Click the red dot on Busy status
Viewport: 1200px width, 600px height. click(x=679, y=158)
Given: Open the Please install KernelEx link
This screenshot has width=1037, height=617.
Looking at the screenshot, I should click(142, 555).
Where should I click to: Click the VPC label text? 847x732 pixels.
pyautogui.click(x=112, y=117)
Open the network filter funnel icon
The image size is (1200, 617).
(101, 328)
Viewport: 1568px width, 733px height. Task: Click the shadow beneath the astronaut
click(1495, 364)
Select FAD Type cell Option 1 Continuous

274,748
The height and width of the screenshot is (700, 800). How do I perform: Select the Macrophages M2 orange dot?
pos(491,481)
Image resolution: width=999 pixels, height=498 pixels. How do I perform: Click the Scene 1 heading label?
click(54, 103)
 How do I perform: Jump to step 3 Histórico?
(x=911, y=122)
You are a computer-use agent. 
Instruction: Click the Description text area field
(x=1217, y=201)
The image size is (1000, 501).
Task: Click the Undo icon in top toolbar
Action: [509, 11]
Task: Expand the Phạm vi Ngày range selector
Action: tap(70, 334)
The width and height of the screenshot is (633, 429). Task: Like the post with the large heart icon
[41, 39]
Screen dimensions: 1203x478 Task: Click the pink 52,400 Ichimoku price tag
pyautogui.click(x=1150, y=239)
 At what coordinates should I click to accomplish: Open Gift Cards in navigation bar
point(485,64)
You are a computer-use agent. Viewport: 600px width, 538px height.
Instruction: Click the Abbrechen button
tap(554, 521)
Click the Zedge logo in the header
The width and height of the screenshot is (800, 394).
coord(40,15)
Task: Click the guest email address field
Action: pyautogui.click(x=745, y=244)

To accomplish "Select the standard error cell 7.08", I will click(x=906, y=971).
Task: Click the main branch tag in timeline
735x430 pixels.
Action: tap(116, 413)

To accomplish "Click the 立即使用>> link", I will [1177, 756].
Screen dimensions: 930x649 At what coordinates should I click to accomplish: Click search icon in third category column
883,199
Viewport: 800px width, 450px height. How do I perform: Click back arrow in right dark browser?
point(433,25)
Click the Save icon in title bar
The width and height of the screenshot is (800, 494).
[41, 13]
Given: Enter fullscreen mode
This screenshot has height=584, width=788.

· · · · ·

**The task:**
Repeat only the lines from the one holding "Given: Enter fullscreen mode" through the last line of the data.

**Result for this exercise:**
Given: Enter fullscreen mode
This screenshot has height=584, width=788.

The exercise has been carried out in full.